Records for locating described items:
══════════

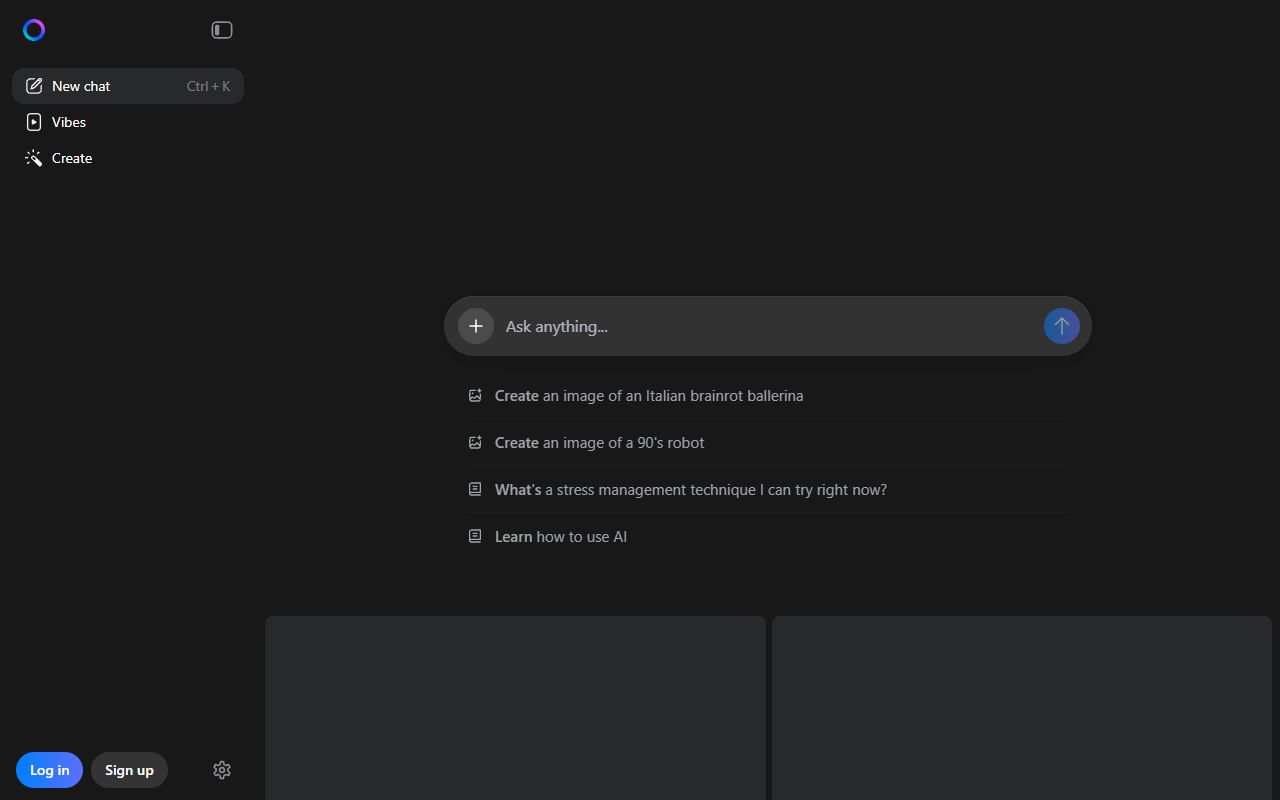This screenshot has height=800, width=1280.
Task: Open the settings gear near the bottom
Action: pos(221,770)
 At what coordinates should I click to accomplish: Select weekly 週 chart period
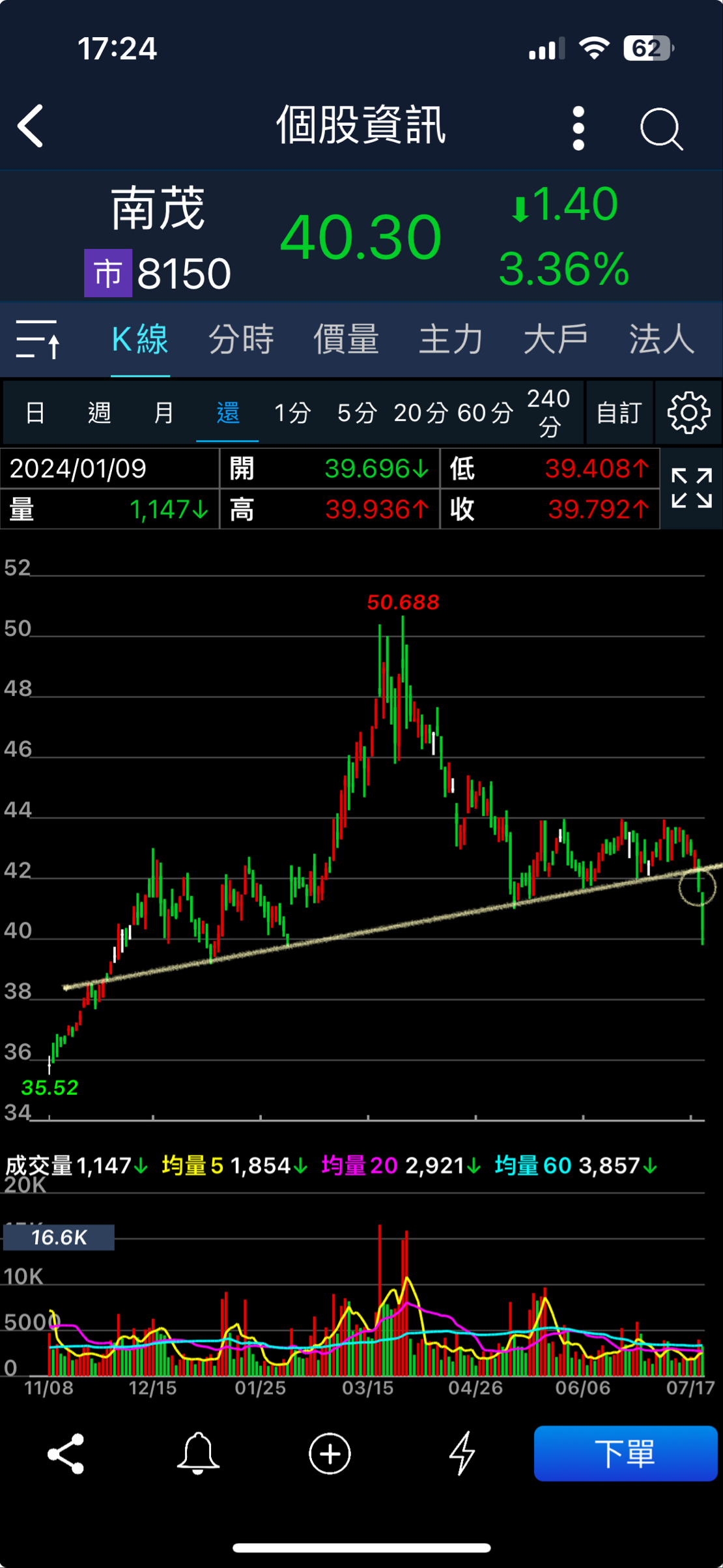pos(99,413)
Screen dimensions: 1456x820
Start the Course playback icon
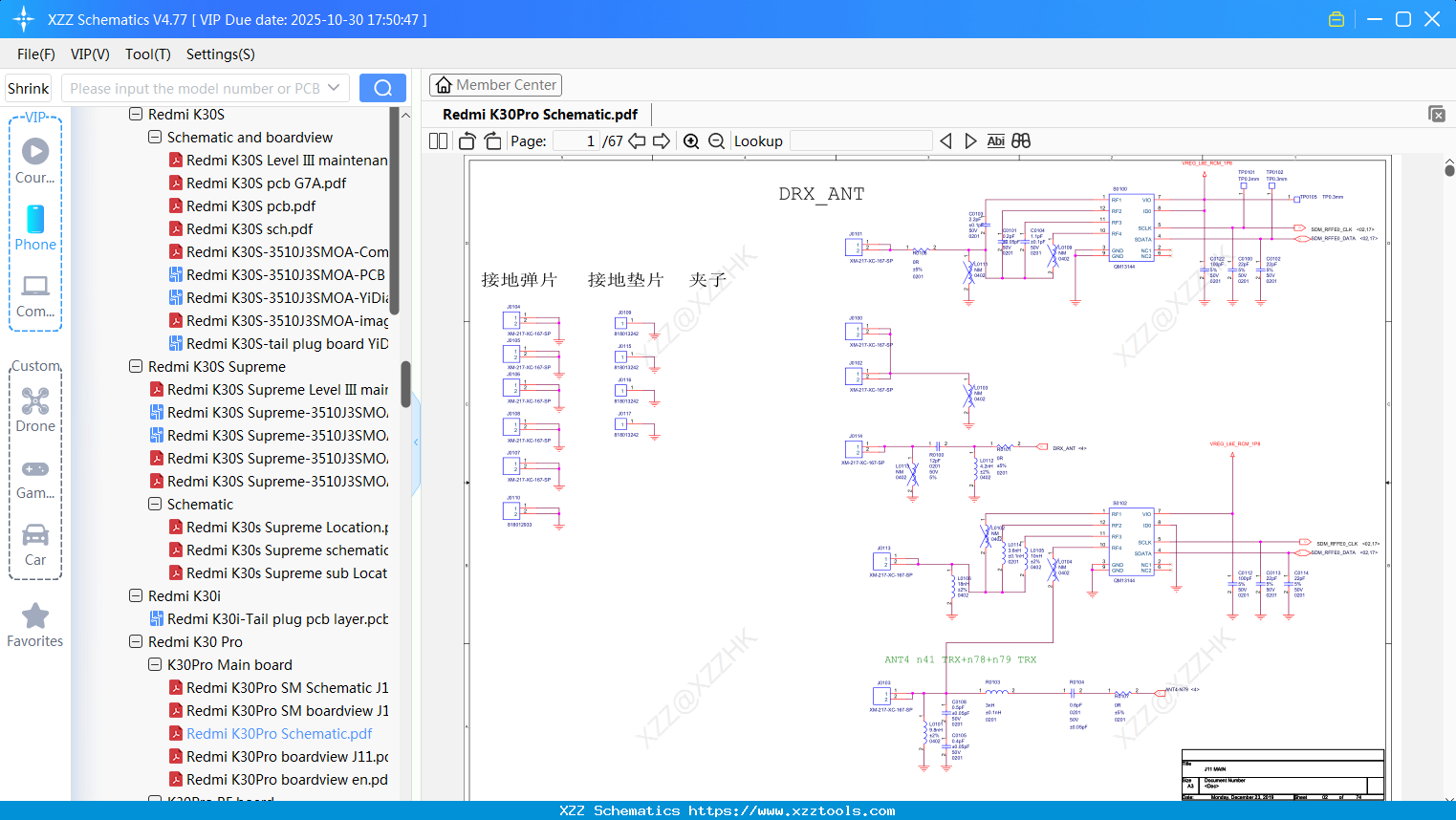click(x=35, y=153)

══════════

Copy out every line of the records above word for word, leaving out the pictures.

This screenshot has height=800, width=1280.
Task: Open the settings gear near the bottom
Action: pos(221,770)
 At what coordinates should I click to accomplish: Select weekly 週 chart period
pos(99,413)
Screen dimensions: 1456x820
Start the Course playback icon
click(x=35, y=153)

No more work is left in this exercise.